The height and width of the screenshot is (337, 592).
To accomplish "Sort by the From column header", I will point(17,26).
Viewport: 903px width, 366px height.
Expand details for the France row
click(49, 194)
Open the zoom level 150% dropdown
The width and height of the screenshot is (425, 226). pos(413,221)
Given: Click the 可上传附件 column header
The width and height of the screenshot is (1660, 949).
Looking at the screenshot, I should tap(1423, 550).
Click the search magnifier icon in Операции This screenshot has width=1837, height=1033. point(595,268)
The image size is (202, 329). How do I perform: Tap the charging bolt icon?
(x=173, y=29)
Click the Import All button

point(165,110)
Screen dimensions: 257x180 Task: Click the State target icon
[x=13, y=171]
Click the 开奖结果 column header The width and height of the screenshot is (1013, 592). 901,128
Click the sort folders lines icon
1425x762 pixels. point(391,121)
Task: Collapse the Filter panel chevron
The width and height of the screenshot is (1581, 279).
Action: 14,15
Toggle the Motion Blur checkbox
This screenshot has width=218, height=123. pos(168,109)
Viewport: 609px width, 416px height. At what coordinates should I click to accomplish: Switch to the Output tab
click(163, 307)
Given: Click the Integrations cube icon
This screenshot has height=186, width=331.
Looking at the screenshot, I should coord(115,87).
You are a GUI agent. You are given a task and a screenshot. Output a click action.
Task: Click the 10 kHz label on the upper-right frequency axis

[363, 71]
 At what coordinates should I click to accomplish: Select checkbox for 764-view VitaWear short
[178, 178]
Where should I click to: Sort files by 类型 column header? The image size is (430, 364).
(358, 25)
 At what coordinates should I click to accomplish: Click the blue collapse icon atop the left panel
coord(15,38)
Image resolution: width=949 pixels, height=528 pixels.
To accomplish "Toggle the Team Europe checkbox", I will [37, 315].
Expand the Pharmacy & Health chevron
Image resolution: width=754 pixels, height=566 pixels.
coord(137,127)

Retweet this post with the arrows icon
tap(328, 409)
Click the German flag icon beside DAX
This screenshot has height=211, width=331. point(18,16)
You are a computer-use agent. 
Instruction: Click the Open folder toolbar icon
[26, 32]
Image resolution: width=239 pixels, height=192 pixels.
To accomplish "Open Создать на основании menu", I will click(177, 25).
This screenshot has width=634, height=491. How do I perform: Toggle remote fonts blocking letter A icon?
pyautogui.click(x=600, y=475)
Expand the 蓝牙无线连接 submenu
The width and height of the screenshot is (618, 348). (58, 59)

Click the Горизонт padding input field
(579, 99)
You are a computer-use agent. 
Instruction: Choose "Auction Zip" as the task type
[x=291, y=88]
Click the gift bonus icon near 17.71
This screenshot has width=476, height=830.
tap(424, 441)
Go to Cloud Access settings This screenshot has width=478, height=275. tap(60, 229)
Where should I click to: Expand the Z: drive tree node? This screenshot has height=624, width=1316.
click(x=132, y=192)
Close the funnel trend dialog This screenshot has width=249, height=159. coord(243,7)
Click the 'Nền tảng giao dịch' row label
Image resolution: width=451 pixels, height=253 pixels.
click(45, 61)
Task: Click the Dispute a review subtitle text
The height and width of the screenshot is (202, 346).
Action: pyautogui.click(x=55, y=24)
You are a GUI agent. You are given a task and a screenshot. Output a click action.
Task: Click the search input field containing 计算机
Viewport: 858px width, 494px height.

== == ==

▶ **EXERCISE PROMPT**: Count each line of the material above that holds the word "search", and state the total with no other text.

▶ **TASK OUTPUT**: 2